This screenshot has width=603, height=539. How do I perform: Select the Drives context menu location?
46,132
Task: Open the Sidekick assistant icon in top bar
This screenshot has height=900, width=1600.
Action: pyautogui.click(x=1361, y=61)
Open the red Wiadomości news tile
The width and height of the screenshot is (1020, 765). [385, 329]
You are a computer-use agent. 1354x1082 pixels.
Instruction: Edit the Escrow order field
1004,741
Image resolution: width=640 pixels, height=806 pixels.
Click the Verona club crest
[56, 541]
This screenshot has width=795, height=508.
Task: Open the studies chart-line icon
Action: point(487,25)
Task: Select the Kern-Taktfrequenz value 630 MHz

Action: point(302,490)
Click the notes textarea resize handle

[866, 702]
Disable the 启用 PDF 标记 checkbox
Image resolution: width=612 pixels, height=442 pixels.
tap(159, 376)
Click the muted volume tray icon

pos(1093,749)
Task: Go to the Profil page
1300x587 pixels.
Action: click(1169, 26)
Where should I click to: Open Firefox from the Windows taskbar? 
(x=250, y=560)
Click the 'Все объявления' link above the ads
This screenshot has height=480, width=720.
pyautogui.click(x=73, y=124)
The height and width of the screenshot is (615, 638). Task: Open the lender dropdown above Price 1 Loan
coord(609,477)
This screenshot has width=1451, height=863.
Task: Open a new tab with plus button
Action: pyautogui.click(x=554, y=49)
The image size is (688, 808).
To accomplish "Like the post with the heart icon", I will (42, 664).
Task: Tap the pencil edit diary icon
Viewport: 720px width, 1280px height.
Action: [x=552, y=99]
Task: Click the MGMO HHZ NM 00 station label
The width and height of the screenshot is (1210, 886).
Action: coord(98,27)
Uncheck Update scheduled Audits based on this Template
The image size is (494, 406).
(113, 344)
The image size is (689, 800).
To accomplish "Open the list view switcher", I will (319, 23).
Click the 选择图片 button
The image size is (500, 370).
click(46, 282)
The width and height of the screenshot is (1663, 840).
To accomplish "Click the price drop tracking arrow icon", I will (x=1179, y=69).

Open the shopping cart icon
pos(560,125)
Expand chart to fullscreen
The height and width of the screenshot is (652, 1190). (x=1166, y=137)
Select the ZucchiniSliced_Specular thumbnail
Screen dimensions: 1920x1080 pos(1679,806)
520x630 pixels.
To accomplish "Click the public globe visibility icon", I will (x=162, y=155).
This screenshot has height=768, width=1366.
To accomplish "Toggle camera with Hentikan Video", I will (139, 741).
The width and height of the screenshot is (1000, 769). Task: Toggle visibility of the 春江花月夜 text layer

--

» Exercise:
Nothing may be dropped or altered. Copy every line above.

» Solution for this problem:
This screenshot has width=603, height=539. How do I perform: Select the Drives context menu location?
46,132
Task: Open the Sidekick assistant icon in top bar
This screenshot has height=900, width=1600.
Action: pyautogui.click(x=1361, y=61)
Open the red Wiadomości news tile
The width and height of the screenshot is (1020, 765). [385, 329]
You are a computer-use agent. 1354x1082 pixels.
Instruction: Edit the Escrow order field
1004,741
Image resolution: width=640 pixels, height=806 pixels.
Click the Verona club crest
[56, 541]
This screenshot has width=795, height=508.
Task: Open the studies chart-line icon
Action: point(487,25)
Task: Select the Kern-Taktfrequenz value 630 MHz

Action: point(302,490)
Click the notes textarea resize handle

[866, 702]
Disable the 启用 PDF 标记 checkbox
Image resolution: width=612 pixels, height=442 pixels.
tap(159, 376)
Click the muted volume tray icon

pos(1093,749)
Task: Go to the Profil page
1300x587 pixels.
Action: click(1169, 26)
Where should I click to: Open Firefox from the Windows taskbar? 
(x=250, y=560)
Click the 'Все объявления' link above the ads
This screenshot has height=480, width=720.
pyautogui.click(x=73, y=124)
The height and width of the screenshot is (615, 638). Task: Open the lender dropdown above Price 1 Loan
coord(609,477)
This screenshot has width=1451, height=863.
Task: Open a new tab with plus button
Action: pyautogui.click(x=554, y=49)
The image size is (688, 808).
To accomplish "Like the post with the heart icon", I will (42, 664).
Task: Tap the pencil edit diary icon
Viewport: 720px width, 1280px height.
Action: [x=552, y=99]
Task: Click the MGMO HHZ NM 00 station label
The width and height of the screenshot is (1210, 886).
Action: coord(98,27)
Uncheck Update scheduled Audits based on this Template
The image size is (494, 406).
(113, 344)
The image size is (689, 800).
To accomplish "Open the list view switcher", I will (319, 23).
Click the 选择图片 button
The image size is (500, 370).
click(46, 282)
The width and height of the screenshot is (1663, 840).
To accomplish "Click the price drop tracking arrow icon", I will (x=1179, y=69).

Open the shopping cart icon
pos(560,125)
Expand chart to fullscreen
The height and width of the screenshot is (652, 1190). (x=1166, y=137)
Select the ZucchiniSliced_Specular thumbnail
Screen dimensions: 1920x1080 pos(1679,806)
520x630 pixels.
To accomplish "Click the public globe visibility icon", I will (x=162, y=155).
This screenshot has height=768, width=1366.
To accomplish "Toggle camera with Hentikan Video", I will (139, 741).
The width and height of the screenshot is (1000, 769). Task: Toggle visibility of the 春江花月夜 text layer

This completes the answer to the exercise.